Task item: Return, exactly and in full, the lines of the records below starting at the one with "You are a GUI" and ending at the one with "the Important tag", and no other lines.

Material for this exercise:
====
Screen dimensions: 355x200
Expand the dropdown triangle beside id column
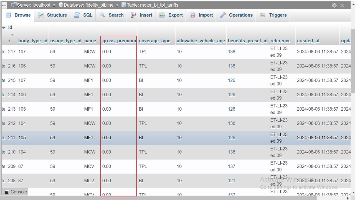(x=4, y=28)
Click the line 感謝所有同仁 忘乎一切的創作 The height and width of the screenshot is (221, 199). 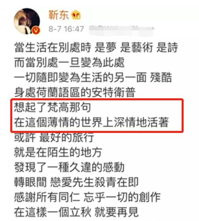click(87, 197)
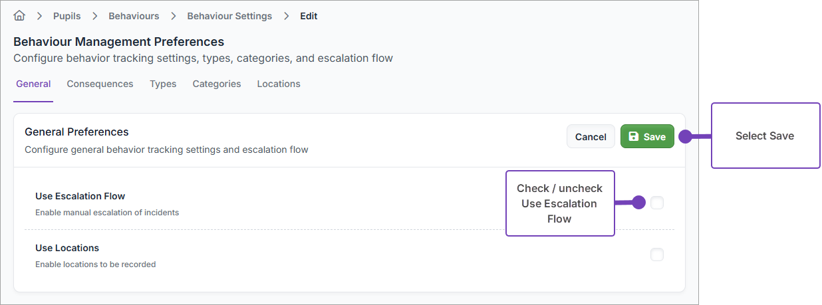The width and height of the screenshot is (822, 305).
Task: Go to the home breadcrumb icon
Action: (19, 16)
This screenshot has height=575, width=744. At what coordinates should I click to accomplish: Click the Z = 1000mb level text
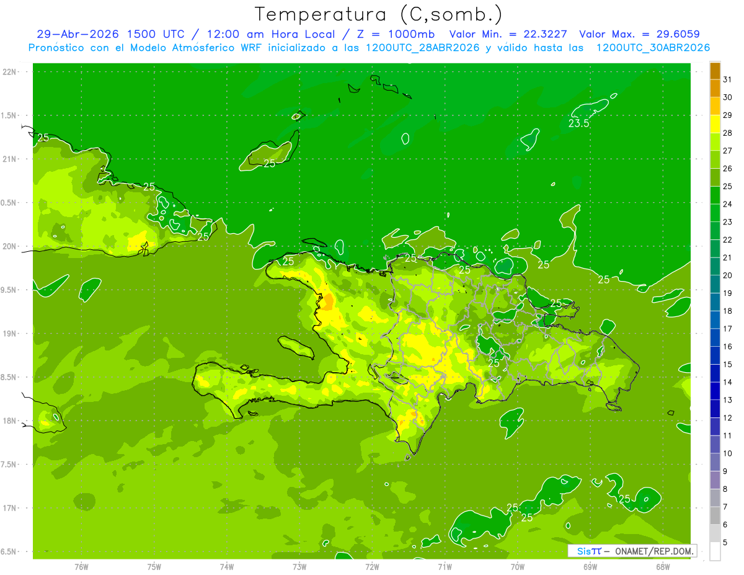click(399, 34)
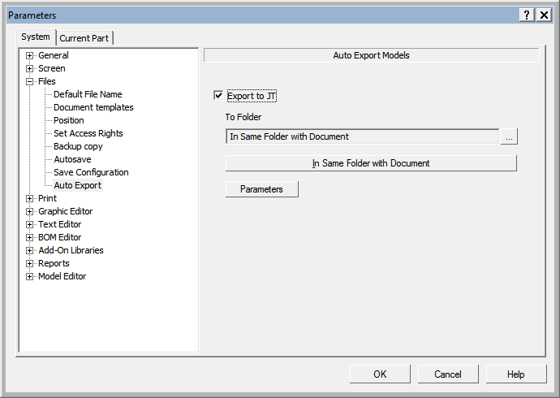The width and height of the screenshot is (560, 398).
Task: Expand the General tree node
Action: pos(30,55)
====
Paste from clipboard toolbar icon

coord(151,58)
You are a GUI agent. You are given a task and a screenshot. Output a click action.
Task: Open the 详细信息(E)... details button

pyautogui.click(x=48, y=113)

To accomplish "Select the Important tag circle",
====
Task output:
You are a GUI agent. You are given a task and a screenshot. Output a click action.
Task: Open the 详细信息(E)... details button

pyautogui.click(x=48, y=113)

To accomplish "Select the Important tag circle",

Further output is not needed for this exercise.